In this final week we are going to address some practical issues that commonly arise in Structural Equation Modeling: Non-normality, ordinal-categorical endogeneous variables, and missingness. After that, we’re going to look briefly into how to simulate data based on a structural equation model.

Practical issues in SEM

One of the key assumptions of the models we have been fitting so far is that our variables are all normally distributed, and are continuous. Why?

Recall how we first introduced the idea of estimating a SEM: comparing the observed covariance matrix with our model implied covariance matrix. This heavily relies on the assumption that our observed covariance matrix provides a good representation of our data. Unfortunately, this is true if we have a multivariate normal distribution, but becomes more difficult when our variables are either not continuous or not normally distributed.

MVN

The multivariate normal distribution is fundamentally just the extension of our univariate normal (the bell-shaped curve we are used to seeing) to more dimensions. The condition which needs to be met is that every linear combination of the \(k\) variables has a univariate normal distribution. It is denoted by \(N \sim(\mathbf{\mu}, \mathbf{\Sigma})\) (note that the bold font indicates that \(\mathbf{\mu}\) and \(\mathbf{\Sigma}\) are, respectively, a vector of means and a matrix of covariances).
The idea of the multivariate normal can be a bit difficult to get to grips with in part because there’s not an intuitive way to visualise it once we move beyond 2 or 3 variables.

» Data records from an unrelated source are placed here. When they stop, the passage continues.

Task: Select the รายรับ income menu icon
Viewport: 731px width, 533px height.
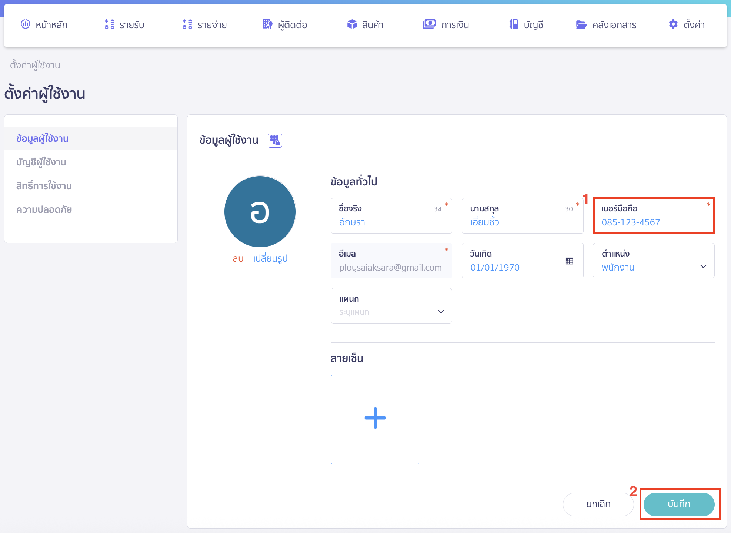Action: pyautogui.click(x=109, y=24)
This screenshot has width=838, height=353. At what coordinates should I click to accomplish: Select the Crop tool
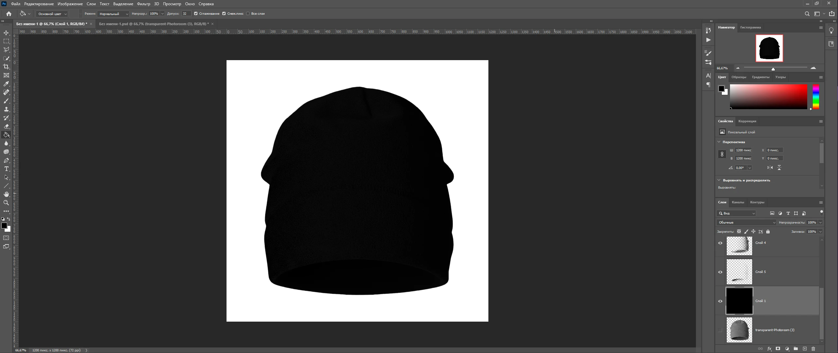[x=6, y=67]
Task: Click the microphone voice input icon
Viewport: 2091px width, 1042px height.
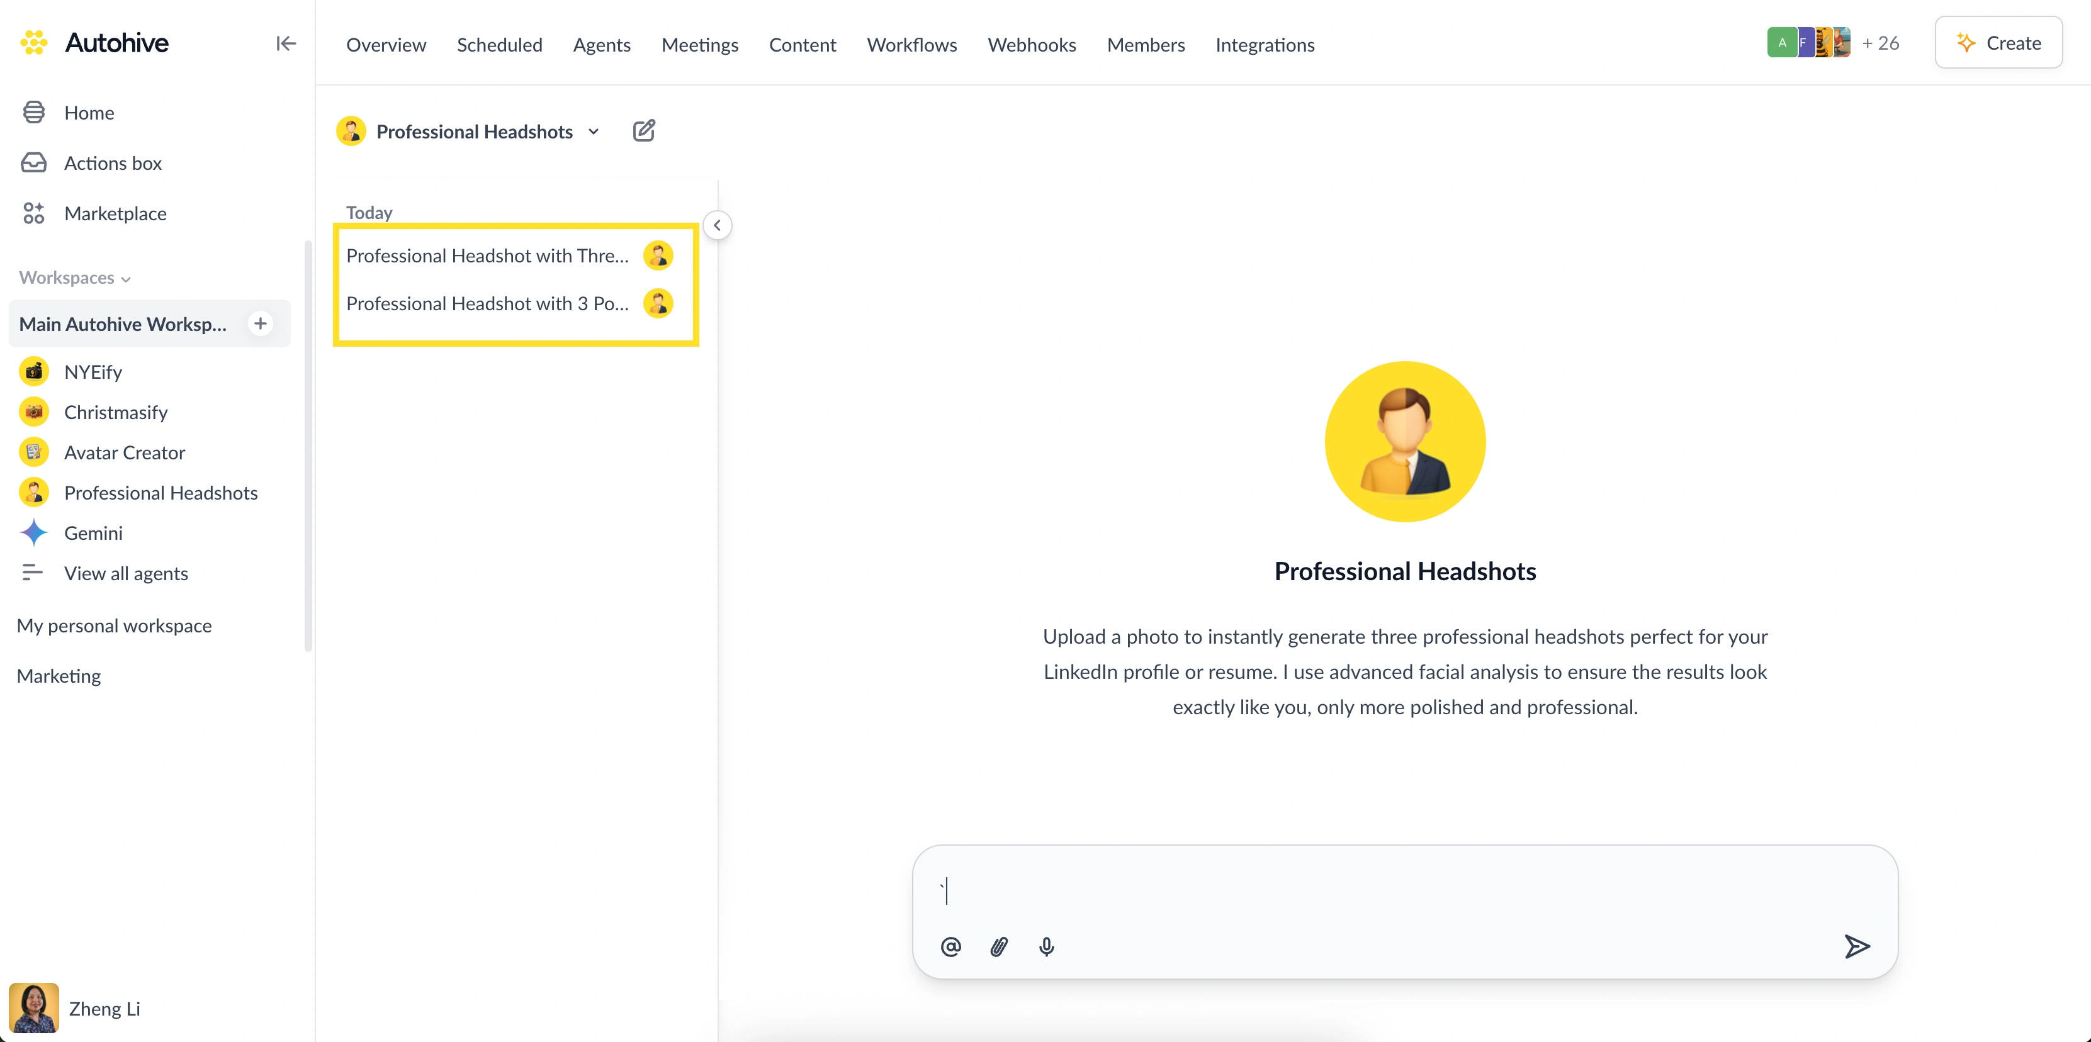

Figure 1: bivariate normal

You may also see this represented by a contour plot, which should look similar to the above 3D plot viewed from above.

Optional: covariance matrix fails to capture non-normality

Question A1

In the first example for this week a researcher is interested in the effects of prenatal stress on child cognitive outcomes. She has a 5-item measure of prenatal stress and a 5 subtest measure of child cognitive ability, collected for 500 mother-infant dyads.

Read in the data and explore it.
You may remember the pairs.panels() function from the psych package. Another useful one from the same package is multi.hist().

Solution

Ordered-Categorical Endogenous Variables

When can we treat ordinal data as if it is continuous?

This can be a contentious issue for some statisticians, as it is arguable that ordinal data is not continuous, so we should not treat it as such. Much research using SEM centers around questionnaire data, which lends itself to likert data (for instance, “strongly agree,”“agree,”“neither agree nor disagree,”“disagree,”“strongly disagree”). An often used rule of thumb, is that likert data with \(\geq 5\) levels can be treated as if they are continuous without unduly influencing results (see Johnson, D.R., & Creech, J.C. (1983). Ordinal measures in multiple indicator models: A simulation study of categorization error).

What to do

In R, lavaan will automatically switch to a categorical estimator if we tell it that we have some ordered-categorical variables. We can use the ordered = c("item1name","item2name","item3name", ...) argument.
This is true for both the cfa() and sem() functions.

Question A2

The prenatal stress questionnaire items are measured on a 3-point scale.

Read in the data and fit a one-factor confirmatory factor analysis specifying any ordered-categorical variables in order to use an appropriate estimation method.

Solution

Question A2

Inspect your model output. Notice that you have an extra column - we now have ‘robust’ values for the fit statistics (those that appear in the right-hand column under ‘robust’) to check that our model fits well.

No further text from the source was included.